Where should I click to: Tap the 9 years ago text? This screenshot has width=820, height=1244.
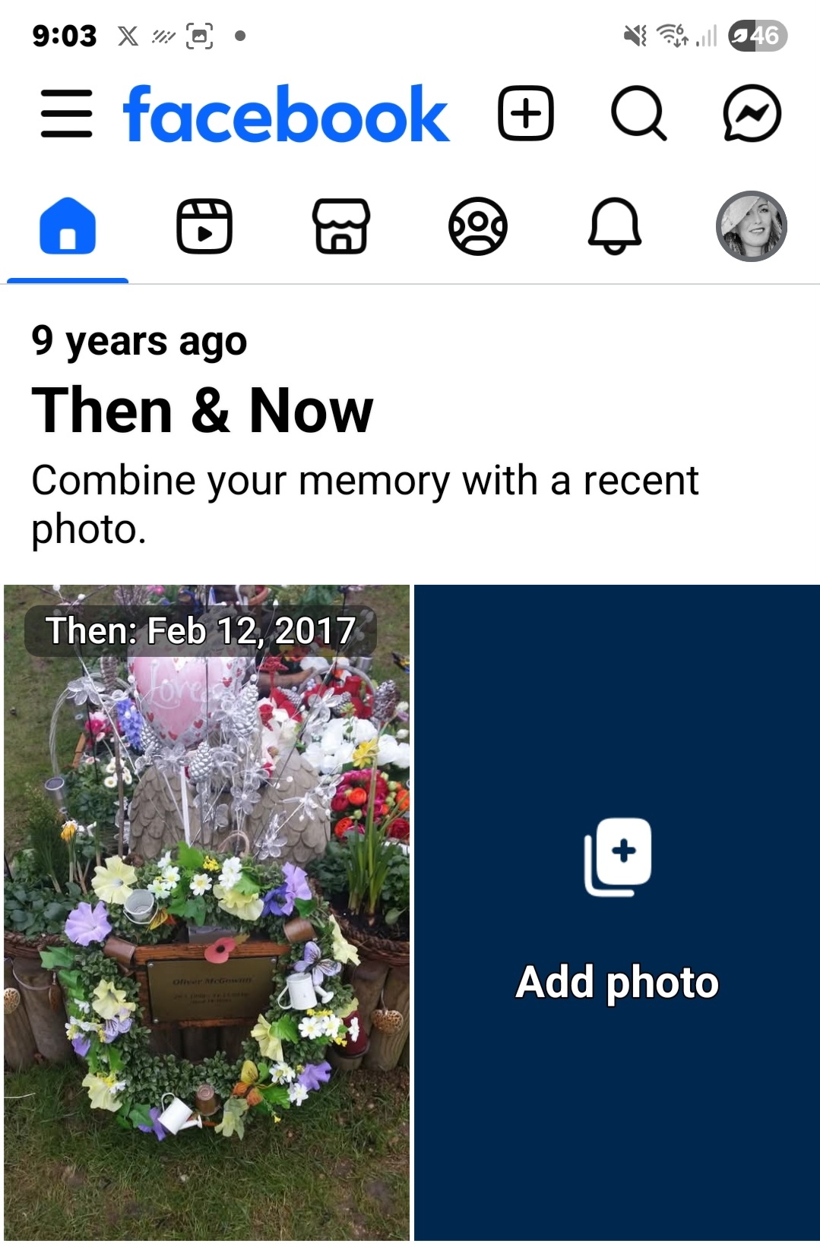(x=139, y=342)
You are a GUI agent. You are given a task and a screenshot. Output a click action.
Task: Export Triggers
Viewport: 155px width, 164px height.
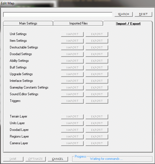pos(97,101)
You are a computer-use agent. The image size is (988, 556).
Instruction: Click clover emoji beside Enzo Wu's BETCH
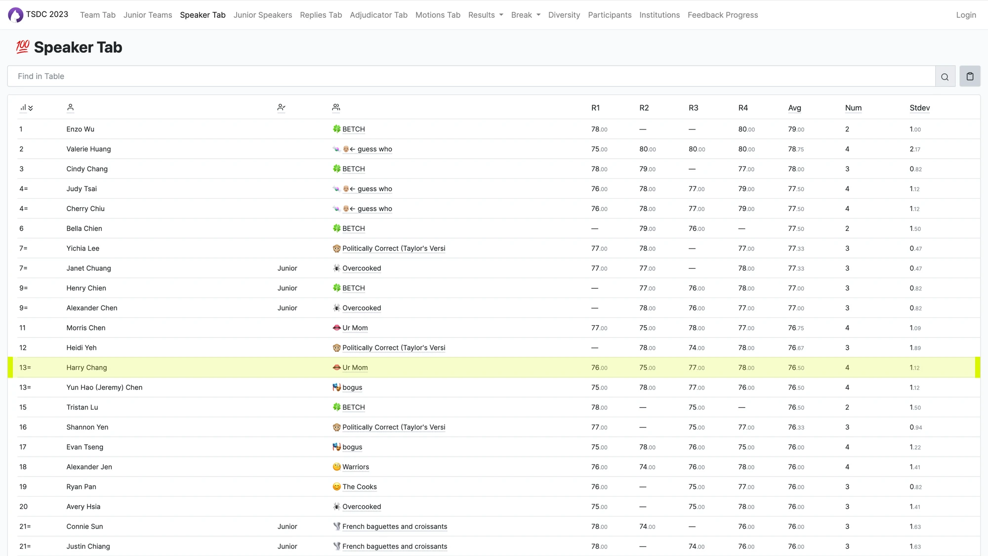click(x=336, y=129)
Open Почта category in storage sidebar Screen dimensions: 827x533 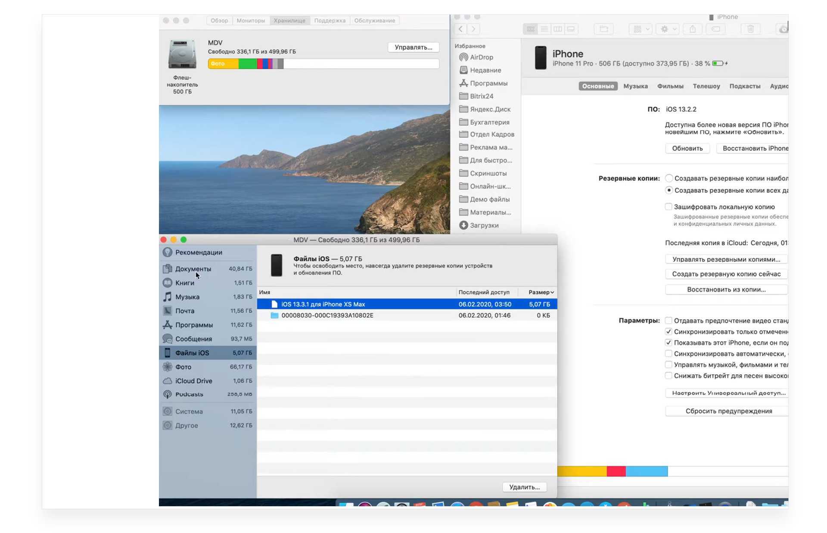(185, 311)
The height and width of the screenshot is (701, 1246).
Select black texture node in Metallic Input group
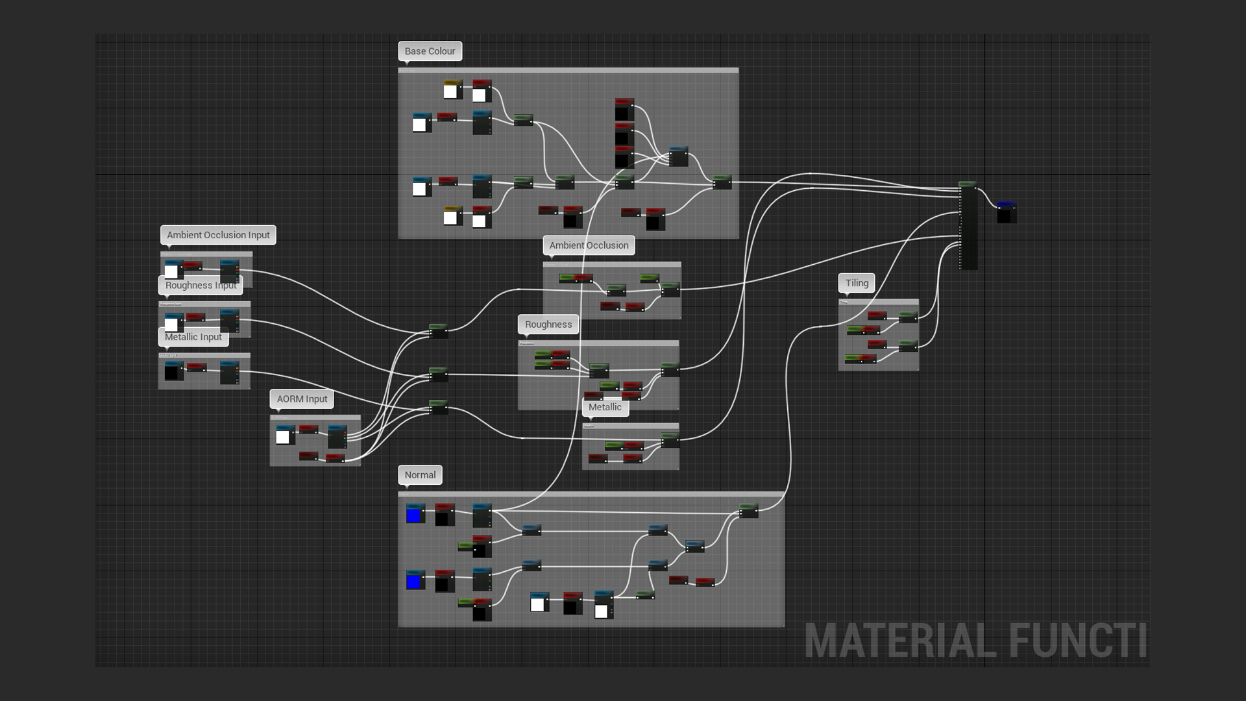(173, 371)
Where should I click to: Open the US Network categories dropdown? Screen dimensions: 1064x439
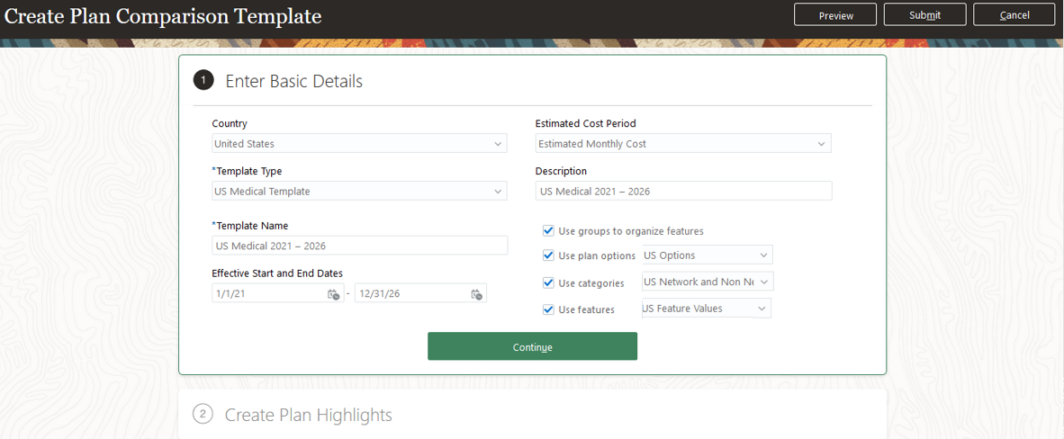click(764, 282)
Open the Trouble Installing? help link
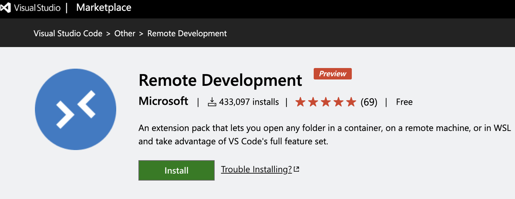This screenshot has width=515, height=199. [256, 169]
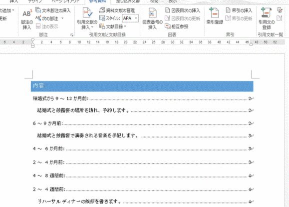This screenshot has width=289, height=207.
Task: Click the 索引登録 mark entry icon
Action: (215, 16)
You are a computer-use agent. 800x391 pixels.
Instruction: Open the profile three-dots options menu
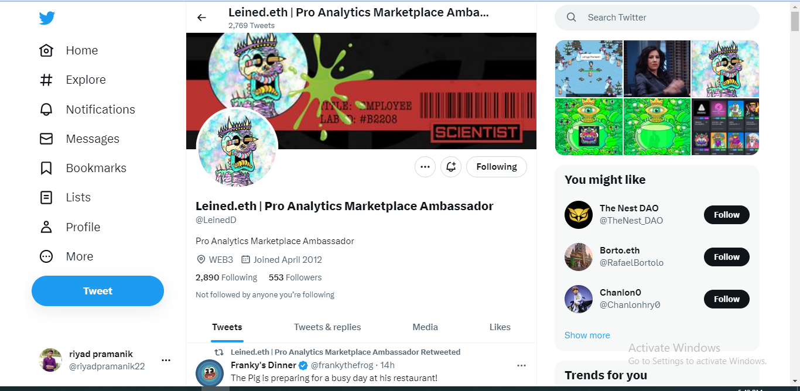(x=425, y=167)
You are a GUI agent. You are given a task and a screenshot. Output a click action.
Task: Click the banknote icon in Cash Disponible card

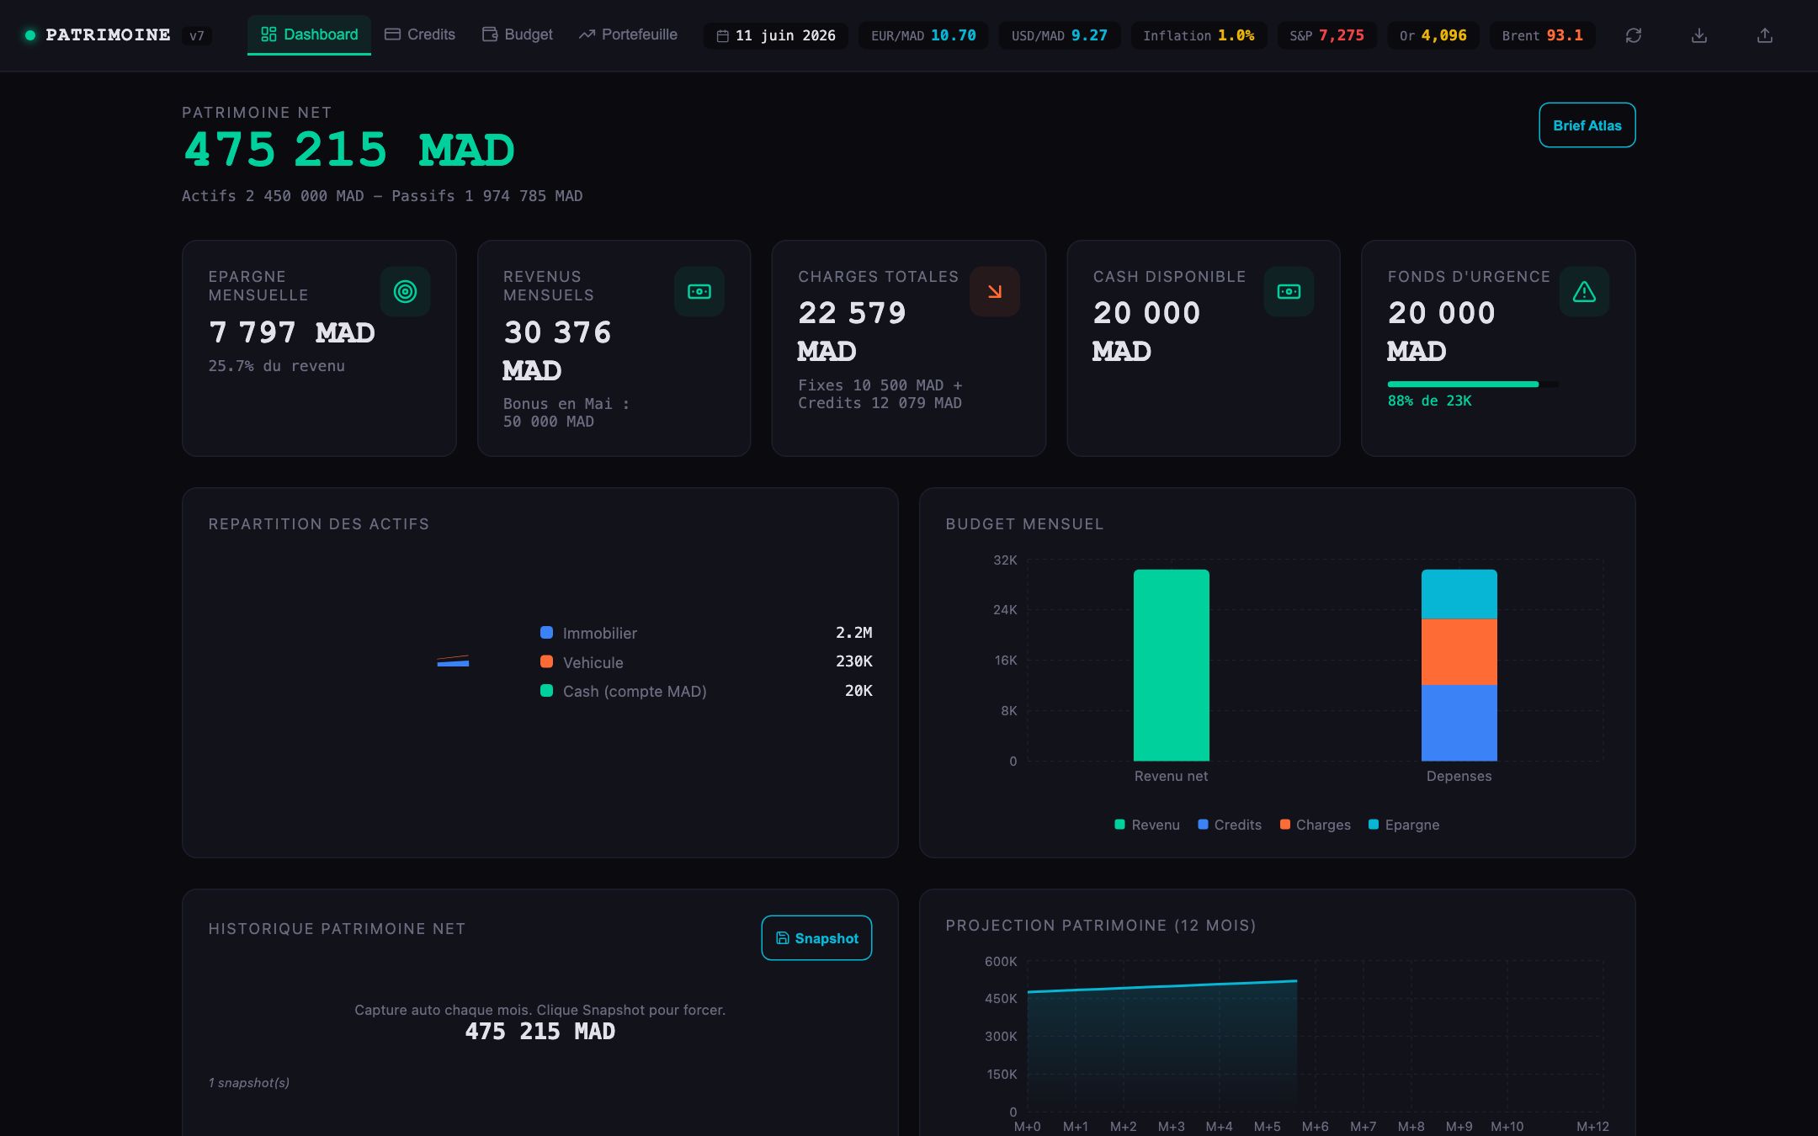coord(1289,291)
....
**THE REQUEST**
List every line of the records that contains the string "agent".

**WORKED ANSWER**
You are a GUI agent. You are given a task and a screenshot. Output a click action.
You are a computer-use agent. The image size is (988, 556).
You are a computer-use agent. 800x391 pixels.
You are a GUI agent. You are given a task and a screenshot. Output a click action.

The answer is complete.